What a diamond of a mind she must have - finishing high school at age 7, pursuing a graduate degree at 13. Hard to even imagine.
In a country where many girls are still discouraged from going to school, Sushma Verma is having anything but a typical childhood.
The 13-year-old girl from a poor family in north India has enrolled in a master's degree in microbiology, after her father sold his land to pay for some of his daughter's tuition in the hope of catapulting her into India's growing middle class.
Verma finished high school at 7 and earned an undergraduate degree at age 13 — milestones she said were possible only with the sacrifices and encouragement of her uneducated and impoverished parents.
It's a whole family of go-getters, it seems:
Sushma — a skinny, poised girl with shoulder-length hair — is not the first high-achiever in her family.

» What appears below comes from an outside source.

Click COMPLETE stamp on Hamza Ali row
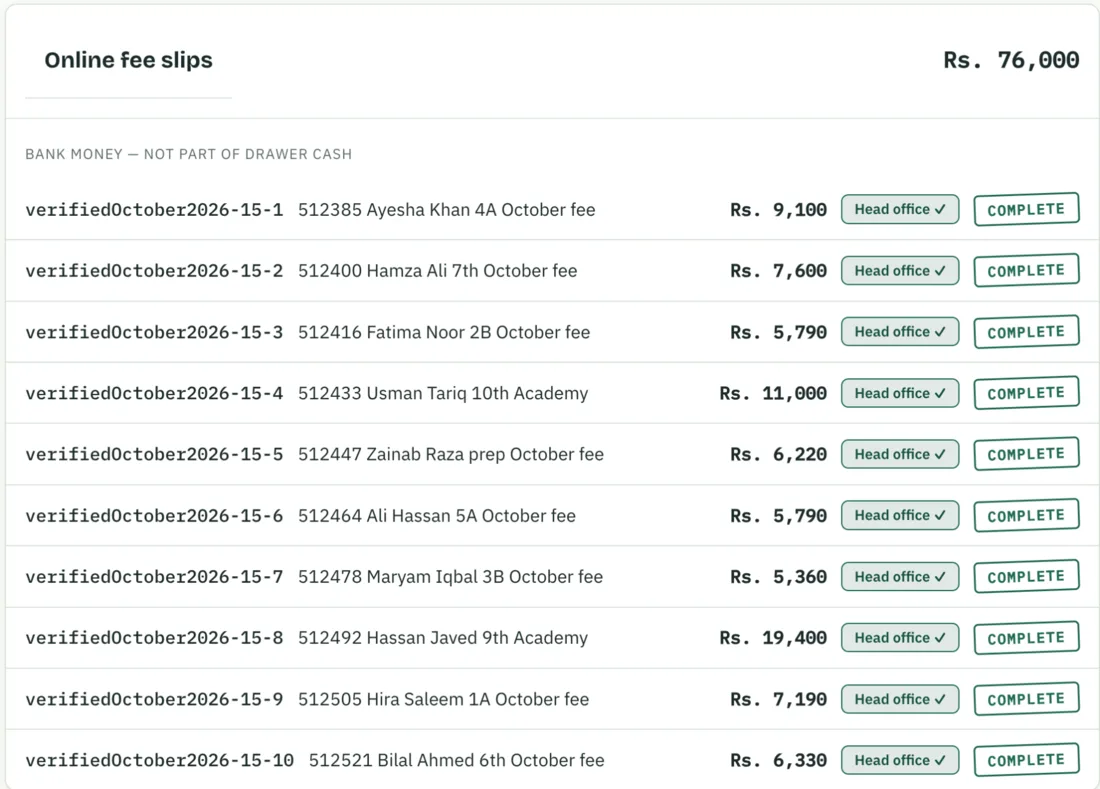 [1026, 270]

Her older brother graduated from high school at 9, and in 2007 became one of India's youngest computer science graduates at 14.
Source: ABC News/Associated Press
Whenever I read stories like this, it makes me wonder about nations where fully half the population, women, are kept downtrodden, persecuted, abused and uneducated.

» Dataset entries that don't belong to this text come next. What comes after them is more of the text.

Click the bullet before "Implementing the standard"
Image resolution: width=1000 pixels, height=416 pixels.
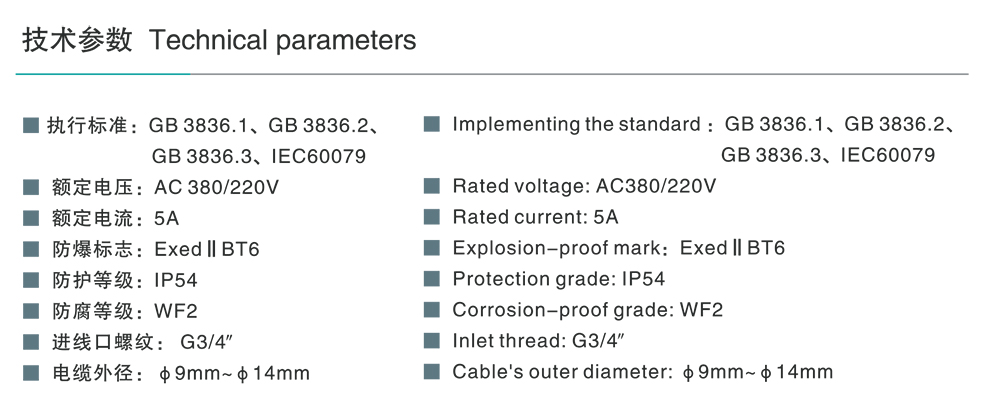[431, 124]
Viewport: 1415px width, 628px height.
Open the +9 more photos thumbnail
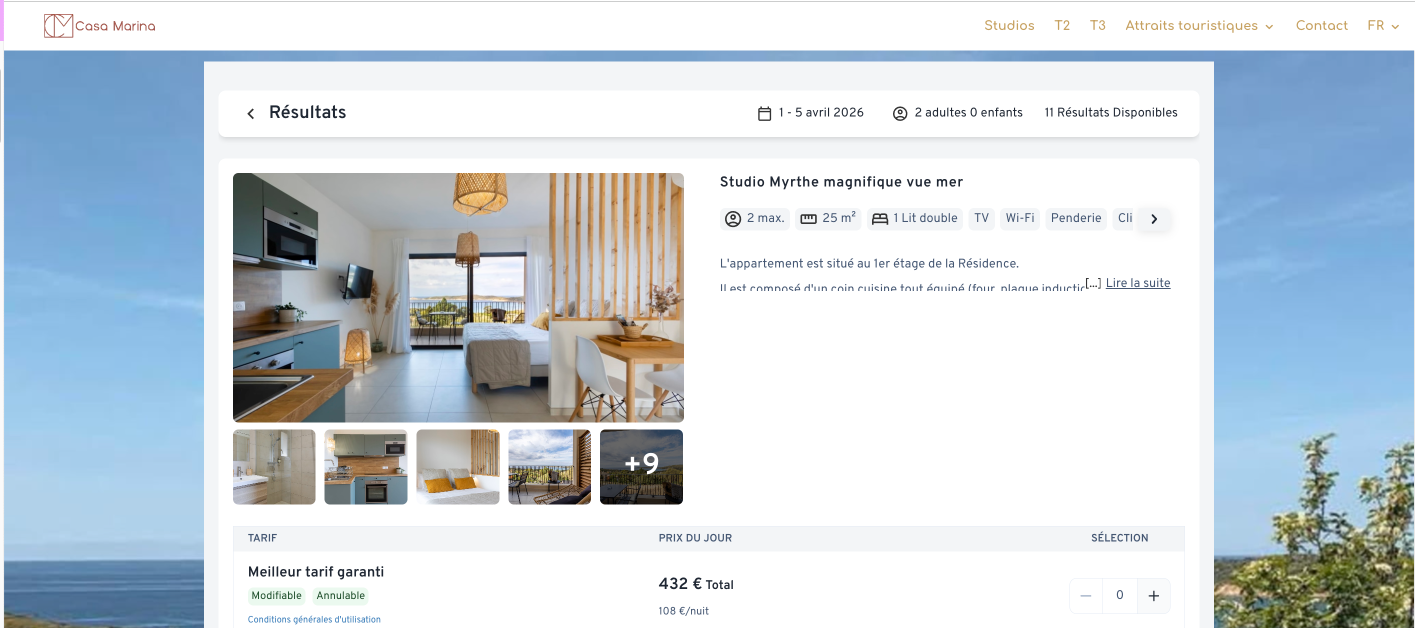pyautogui.click(x=641, y=467)
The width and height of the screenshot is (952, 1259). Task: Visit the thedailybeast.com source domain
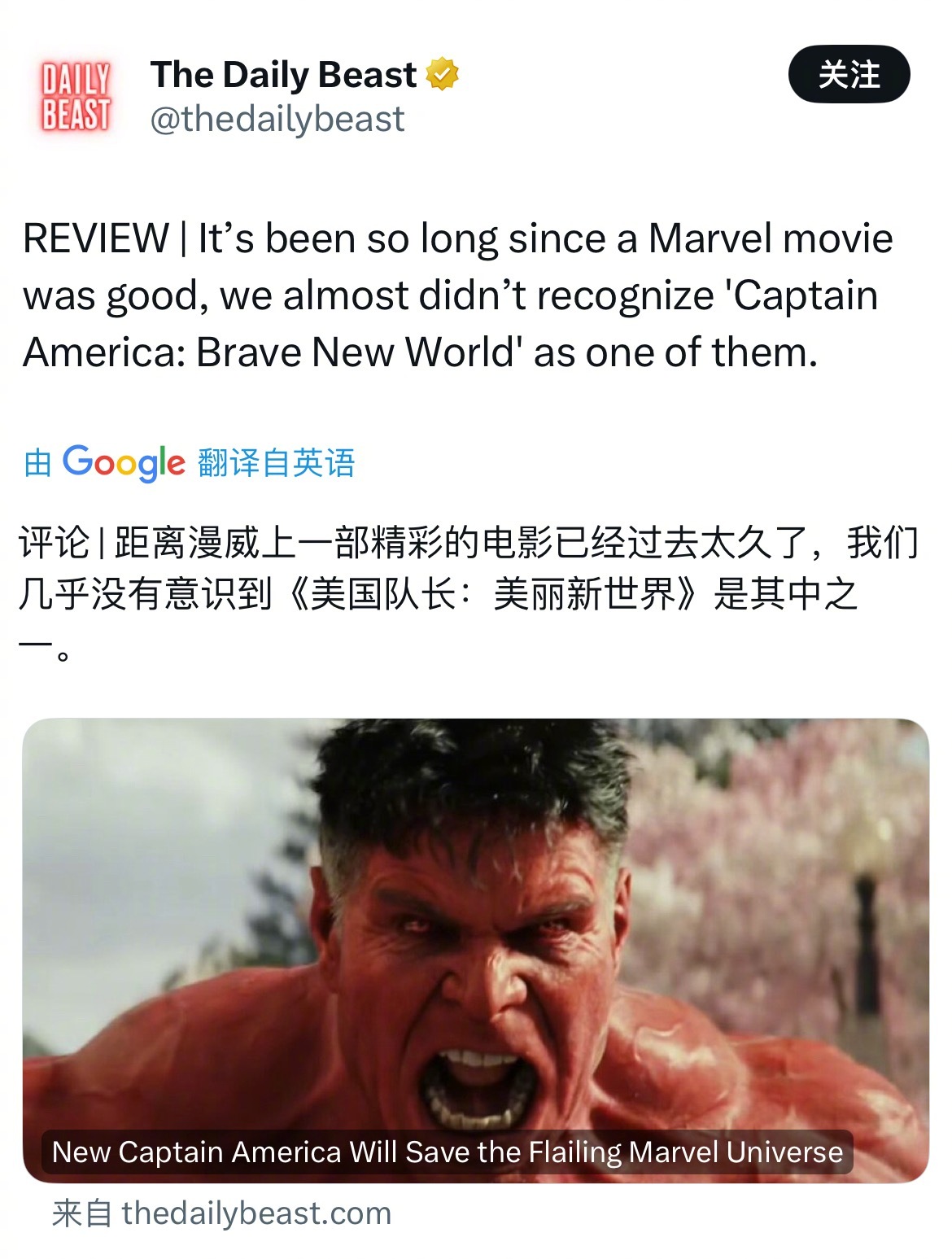click(x=256, y=1213)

We simply cannot afford to jettison half of humanity's imagination, intelligence, and creativity. No nation can afford to do that, and they never could.

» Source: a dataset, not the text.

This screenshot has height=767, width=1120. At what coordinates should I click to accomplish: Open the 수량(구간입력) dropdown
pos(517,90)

How many women over the centuries have lived and died, who, if allowed to meet their potential, would have become the inventors of lifesaving medicines, the discoverers of new physical laws, creators of new technologies, or effective political leaders who brought their nations as far as they could go?
It boggles my mind, the wasted potential in this world, and how long it's been going on.
Where would we be now if all had been given equal opportunity from the start? Colonies on Mars and the Moon? Free of Cancer? A less cruel and exploitative economic regime ruling the world?